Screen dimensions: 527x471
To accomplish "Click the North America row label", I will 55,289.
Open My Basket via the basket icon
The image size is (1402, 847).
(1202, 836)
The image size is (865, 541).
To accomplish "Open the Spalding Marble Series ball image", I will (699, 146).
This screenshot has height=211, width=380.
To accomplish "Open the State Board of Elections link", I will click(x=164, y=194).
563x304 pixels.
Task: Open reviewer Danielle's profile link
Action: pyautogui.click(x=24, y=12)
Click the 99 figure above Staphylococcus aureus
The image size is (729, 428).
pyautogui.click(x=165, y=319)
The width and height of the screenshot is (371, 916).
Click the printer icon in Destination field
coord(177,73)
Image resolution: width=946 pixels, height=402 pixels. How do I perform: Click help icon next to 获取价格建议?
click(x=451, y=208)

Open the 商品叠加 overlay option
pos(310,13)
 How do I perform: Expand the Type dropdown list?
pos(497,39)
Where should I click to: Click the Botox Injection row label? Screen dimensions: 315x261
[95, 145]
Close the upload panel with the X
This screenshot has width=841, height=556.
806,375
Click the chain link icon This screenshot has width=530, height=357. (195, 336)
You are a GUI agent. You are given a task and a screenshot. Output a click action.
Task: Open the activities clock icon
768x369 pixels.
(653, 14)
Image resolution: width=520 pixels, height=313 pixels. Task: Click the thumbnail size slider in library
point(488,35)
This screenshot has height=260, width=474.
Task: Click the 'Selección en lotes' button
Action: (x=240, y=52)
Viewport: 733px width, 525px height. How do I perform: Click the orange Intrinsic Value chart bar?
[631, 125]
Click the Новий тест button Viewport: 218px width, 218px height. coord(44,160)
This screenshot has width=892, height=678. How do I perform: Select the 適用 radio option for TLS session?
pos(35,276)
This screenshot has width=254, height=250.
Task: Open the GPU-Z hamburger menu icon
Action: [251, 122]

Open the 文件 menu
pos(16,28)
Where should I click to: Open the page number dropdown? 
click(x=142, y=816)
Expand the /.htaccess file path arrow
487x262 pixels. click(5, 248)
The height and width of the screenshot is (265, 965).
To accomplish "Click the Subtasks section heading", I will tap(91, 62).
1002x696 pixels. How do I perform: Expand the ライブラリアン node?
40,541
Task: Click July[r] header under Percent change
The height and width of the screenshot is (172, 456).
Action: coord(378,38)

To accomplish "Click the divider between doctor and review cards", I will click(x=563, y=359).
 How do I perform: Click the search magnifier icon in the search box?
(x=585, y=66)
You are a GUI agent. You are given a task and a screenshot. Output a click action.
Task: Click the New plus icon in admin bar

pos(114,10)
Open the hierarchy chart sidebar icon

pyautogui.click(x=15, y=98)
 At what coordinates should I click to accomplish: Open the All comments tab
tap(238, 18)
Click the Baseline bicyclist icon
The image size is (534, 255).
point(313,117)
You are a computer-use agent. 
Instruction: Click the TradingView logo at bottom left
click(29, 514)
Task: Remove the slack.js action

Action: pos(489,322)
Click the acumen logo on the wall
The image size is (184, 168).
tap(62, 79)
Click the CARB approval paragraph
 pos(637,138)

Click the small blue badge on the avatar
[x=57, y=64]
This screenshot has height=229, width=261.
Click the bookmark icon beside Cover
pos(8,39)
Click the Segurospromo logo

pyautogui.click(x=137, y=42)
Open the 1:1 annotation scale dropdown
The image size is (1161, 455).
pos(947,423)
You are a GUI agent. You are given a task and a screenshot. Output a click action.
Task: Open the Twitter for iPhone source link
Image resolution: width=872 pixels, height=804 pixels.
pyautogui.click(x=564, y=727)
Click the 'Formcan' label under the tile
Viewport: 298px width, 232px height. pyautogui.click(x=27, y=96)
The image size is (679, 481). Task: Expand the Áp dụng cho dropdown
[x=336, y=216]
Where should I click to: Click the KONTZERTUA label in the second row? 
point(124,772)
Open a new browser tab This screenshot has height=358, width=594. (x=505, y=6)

* Task requirements *
Output the records exactly, so that each line matches what was given.

* Output for this exercise *
Screen dimensions: 527x471
To accomplish "Click the North America row label", I will 55,289.
Open My Basket via the basket icon
The image size is (1402, 847).
(1202, 836)
The image size is (865, 541).
To accomplish "Open the Spalding Marble Series ball image", I will (699, 146).
This screenshot has height=211, width=380.
To accomplish "Open the State Board of Elections link", I will click(x=164, y=194).
563x304 pixels.
Task: Open reviewer Danielle's profile link
Action: pyautogui.click(x=24, y=12)
Click the 99 figure above Staphylococcus aureus
The image size is (729, 428).
pyautogui.click(x=165, y=319)
The width and height of the screenshot is (371, 916).
Click the printer icon in Destination field
coord(177,73)
Image resolution: width=946 pixels, height=402 pixels. How do I perform: Click help icon next to 获取价格建议?
click(x=451, y=208)

Open the 商品叠加 overlay option
pos(310,13)
 How do I perform: Expand the Type dropdown list?
pos(497,39)
Where should I click to: Click the Botox Injection row label? Screen dimensions: 315x261
[95, 145]
Close the upload panel with the X
This screenshot has width=841, height=556.
806,375
Click the chain link icon This screenshot has width=530, height=357. (195, 336)
You are a GUI agent. You are given a task and a screenshot. Output a click action.
Task: Open the activities clock icon
768x369 pixels.
(653, 14)
Image resolution: width=520 pixels, height=313 pixels. Task: Click the thumbnail size slider in library
point(488,35)
This screenshot has height=260, width=474.
Task: Click the 'Selección en lotes' button
Action: (x=240, y=52)
Viewport: 733px width, 525px height. How do I perform: Click the orange Intrinsic Value chart bar?
[631, 125]
Click the Новий тест button Viewport: 218px width, 218px height. coord(44,160)
This screenshot has width=892, height=678. How do I perform: Select the 適用 radio option for TLS session?
pos(35,276)
This screenshot has width=254, height=250.
Task: Open the GPU-Z hamburger menu icon
Action: [251, 122]

Open the 文件 menu
pos(16,28)
Where should I click to: Open the page number dropdown? 
click(x=142, y=816)
Expand the /.htaccess file path arrow
487x262 pixels. click(5, 248)
The height and width of the screenshot is (265, 965).
To accomplish "Click the Subtasks section heading", I will tap(91, 62).
1002x696 pixels. How do I perform: Expand the ライブラリアン node?
40,541
Task: Click July[r] header under Percent change
The height and width of the screenshot is (172, 456).
Action: coord(378,38)

To accomplish "Click the divider between doctor and review cards", I will click(x=563, y=359).
 How do I perform: Click the search magnifier icon in the search box?
(x=585, y=66)
You are a GUI agent. You are given a task and a screenshot. Output a click action.
Task: Click the New plus icon in admin bar

pos(114,10)
Open the hierarchy chart sidebar icon

pyautogui.click(x=15, y=98)
 At what coordinates should I click to accomplish: Open the All comments tab
tap(238, 18)
Click the Baseline bicyclist icon
The image size is (534, 255).
point(313,117)
You are a computer-use agent. 
Instruction: Click the TradingView logo at bottom left
click(29, 514)
Task: Remove the slack.js action

Action: pos(489,322)
Click the acumen logo on the wall
The image size is (184, 168).
tap(62, 79)
Click the CARB approval paragraph
 pos(637,138)

Click the small blue badge on the avatar
[x=57, y=64]
This screenshot has height=229, width=261.
Click the bookmark icon beside Cover
pos(8,39)
Click the Segurospromo logo

pyautogui.click(x=137, y=42)
Open the 1:1 annotation scale dropdown
The image size is (1161, 455).
pos(947,423)
You are a GUI agent. You are given a task and a screenshot. Output a click action.
Task: Open the Twitter for iPhone source link
Image resolution: width=872 pixels, height=804 pixels.
pyautogui.click(x=564, y=727)
Click the 'Formcan' label under the tile
Viewport: 298px width, 232px height. pyautogui.click(x=27, y=96)
The image size is (679, 481). Task: Expand the Áp dụng cho dropdown
[x=336, y=216]
Where should I click to: Click the KONTZERTUA label in the second row? 
point(124,772)
Open a new browser tab This screenshot has height=358, width=594. (x=505, y=6)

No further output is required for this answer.